DATA EXTRACTS:
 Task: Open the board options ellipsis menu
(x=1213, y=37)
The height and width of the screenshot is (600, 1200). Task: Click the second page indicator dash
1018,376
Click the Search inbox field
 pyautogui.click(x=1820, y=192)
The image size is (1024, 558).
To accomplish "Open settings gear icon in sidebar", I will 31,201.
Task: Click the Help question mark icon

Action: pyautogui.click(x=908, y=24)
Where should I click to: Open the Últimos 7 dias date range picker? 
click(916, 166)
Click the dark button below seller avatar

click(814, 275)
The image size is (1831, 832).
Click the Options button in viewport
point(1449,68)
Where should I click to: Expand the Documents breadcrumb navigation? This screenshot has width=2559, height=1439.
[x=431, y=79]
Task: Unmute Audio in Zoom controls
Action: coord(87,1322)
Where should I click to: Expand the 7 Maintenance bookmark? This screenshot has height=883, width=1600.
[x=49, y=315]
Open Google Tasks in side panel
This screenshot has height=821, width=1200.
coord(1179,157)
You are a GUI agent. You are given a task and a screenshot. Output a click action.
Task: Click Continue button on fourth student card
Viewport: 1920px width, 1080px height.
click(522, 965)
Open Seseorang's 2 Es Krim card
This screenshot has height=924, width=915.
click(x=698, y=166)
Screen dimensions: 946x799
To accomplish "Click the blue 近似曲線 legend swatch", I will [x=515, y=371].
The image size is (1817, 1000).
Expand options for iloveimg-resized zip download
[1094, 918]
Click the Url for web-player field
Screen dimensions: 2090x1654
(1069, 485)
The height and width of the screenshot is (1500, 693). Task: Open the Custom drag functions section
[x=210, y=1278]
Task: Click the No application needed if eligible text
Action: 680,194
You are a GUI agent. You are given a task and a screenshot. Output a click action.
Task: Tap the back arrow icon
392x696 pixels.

PROBLEM DETAILS:
Each record above is to be reproduced word for word.

WRITTEN ANSWER:
 Task: Open the board options ellipsis menu
(x=1213, y=37)
The height and width of the screenshot is (600, 1200). Task: Click the second page indicator dash
1018,376
Click the Search inbox field
 pyautogui.click(x=1820, y=192)
The image size is (1024, 558).
To accomplish "Open settings gear icon in sidebar", I will 31,201.
Task: Click the Help question mark icon

Action: pyautogui.click(x=908, y=24)
Where should I click to: Open the Últimos 7 dias date range picker? 
click(916, 166)
Click the dark button below seller avatar

click(814, 275)
The image size is (1831, 832).
Click the Options button in viewport
point(1449,68)
Where should I click to: Expand the Documents breadcrumb navigation? This screenshot has width=2559, height=1439.
[x=431, y=79]
Task: Unmute Audio in Zoom controls
Action: coord(87,1322)
Where should I click to: Expand the 7 Maintenance bookmark? This screenshot has height=883, width=1600.
[x=49, y=315]
Open Google Tasks in side panel
This screenshot has height=821, width=1200.
coord(1179,157)
You are a GUI agent. You are given a task and a screenshot. Output a click action.
Task: Click Continue button on fourth student card
Viewport: 1920px width, 1080px height.
click(522, 965)
Open Seseorang's 2 Es Krim card
This screenshot has height=924, width=915.
click(x=698, y=166)
Screen dimensions: 946x799
To accomplish "Click the blue 近似曲線 legend swatch", I will [x=515, y=371].
The image size is (1817, 1000).
Expand options for iloveimg-resized zip download
[1094, 918]
Click the Url for web-player field
Screen dimensions: 2090x1654
(1069, 485)
The height and width of the screenshot is (1500, 693). Task: Open the Custom drag functions section
[x=210, y=1278]
Task: Click the No application needed if eligible text
Action: 680,194
You are a GUI agent. You are given a task and a screenshot. Output a click action.
Task: Tap the back arrow icon
392x696 pixels.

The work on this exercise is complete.